==== LISTED RECORDS

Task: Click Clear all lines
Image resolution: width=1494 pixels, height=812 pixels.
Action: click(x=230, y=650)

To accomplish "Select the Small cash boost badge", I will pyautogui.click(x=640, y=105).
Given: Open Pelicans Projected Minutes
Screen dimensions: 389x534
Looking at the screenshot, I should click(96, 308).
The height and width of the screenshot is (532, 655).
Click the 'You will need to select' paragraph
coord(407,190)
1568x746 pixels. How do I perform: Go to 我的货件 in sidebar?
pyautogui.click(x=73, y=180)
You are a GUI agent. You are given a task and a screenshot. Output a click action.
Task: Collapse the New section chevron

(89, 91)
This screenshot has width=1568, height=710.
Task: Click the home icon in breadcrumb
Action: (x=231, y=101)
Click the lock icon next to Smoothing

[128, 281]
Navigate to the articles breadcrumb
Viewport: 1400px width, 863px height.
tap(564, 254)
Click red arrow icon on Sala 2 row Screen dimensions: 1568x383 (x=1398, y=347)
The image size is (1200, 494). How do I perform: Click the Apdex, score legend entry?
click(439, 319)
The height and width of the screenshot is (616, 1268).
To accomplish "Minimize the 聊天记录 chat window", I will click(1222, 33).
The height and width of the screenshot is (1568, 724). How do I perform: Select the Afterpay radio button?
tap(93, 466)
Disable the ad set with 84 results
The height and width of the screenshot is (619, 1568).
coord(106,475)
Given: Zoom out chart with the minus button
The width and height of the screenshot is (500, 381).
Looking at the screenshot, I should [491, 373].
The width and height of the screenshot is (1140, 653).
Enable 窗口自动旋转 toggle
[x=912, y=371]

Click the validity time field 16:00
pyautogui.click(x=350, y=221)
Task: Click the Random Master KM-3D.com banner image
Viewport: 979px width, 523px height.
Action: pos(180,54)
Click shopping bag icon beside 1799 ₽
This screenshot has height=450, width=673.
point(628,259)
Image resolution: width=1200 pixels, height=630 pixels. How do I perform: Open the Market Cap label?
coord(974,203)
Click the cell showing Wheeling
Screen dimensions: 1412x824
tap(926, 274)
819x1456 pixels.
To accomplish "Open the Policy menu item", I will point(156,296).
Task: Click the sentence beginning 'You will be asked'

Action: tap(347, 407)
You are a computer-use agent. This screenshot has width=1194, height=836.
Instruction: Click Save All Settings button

========

◆ **PROBLEM DESCRIPTION**
Would you reproduce the full listing shown above, word for word?

◆ **EXERCISE RESULT**
Task: Click Clear all lines
Image resolution: width=1494 pixels, height=812 pixels.
Action: click(x=230, y=650)

To accomplish "Select the Small cash boost badge", I will pyautogui.click(x=640, y=105).
Given: Open Pelicans Projected Minutes
Screen dimensions: 389x534
Looking at the screenshot, I should click(96, 308).
The height and width of the screenshot is (532, 655).
Click the 'You will need to select' paragraph
coord(407,190)
1568x746 pixels. How do I perform: Go to 我的货件 in sidebar?
pyautogui.click(x=73, y=180)
You are a GUI agent. You are given a task and a screenshot. Output a click action.
Task: Collapse the New section chevron

(89, 91)
This screenshot has width=1568, height=710.
Task: Click the home icon in breadcrumb
Action: (x=231, y=101)
Click the lock icon next to Smoothing

[128, 281]
Navigate to the articles breadcrumb
Viewport: 1400px width, 863px height.
tap(564, 254)
Click red arrow icon on Sala 2 row Screen dimensions: 1568x383 (x=1398, y=347)
The image size is (1200, 494). How do I perform: Click the Apdex, score legend entry?
click(439, 319)
The height and width of the screenshot is (616, 1268).
To accomplish "Minimize the 聊天记录 chat window", I will click(1222, 33).
The height and width of the screenshot is (1568, 724). How do I perform: Select the Afterpay radio button?
tap(93, 466)
Disable the ad set with 84 results
The height and width of the screenshot is (619, 1568).
coord(106,475)
Given: Zoom out chart with the minus button
The width and height of the screenshot is (500, 381).
Looking at the screenshot, I should [491, 373].
The width and height of the screenshot is (1140, 653).
Enable 窗口自动旋转 toggle
[x=912, y=371]

Click the validity time field 16:00
pyautogui.click(x=350, y=221)
Task: Click the Random Master KM-3D.com banner image
Viewport: 979px width, 523px height.
Action: pos(180,54)
Click shopping bag icon beside 1799 ₽
This screenshot has height=450, width=673.
point(628,259)
Image resolution: width=1200 pixels, height=630 pixels. How do I perform: Open the Market Cap label?
coord(974,203)
Click the cell showing Wheeling
Screen dimensions: 1412x824
tap(926, 274)
819x1456 pixels.
To accomplish "Open the Policy menu item", I will point(156,296).
Task: Click the sentence beginning 'You will be asked'

Action: tap(347, 407)
You are a computer-use agent. This screenshot has width=1194, height=836.
Instruction: Click Save All Settings button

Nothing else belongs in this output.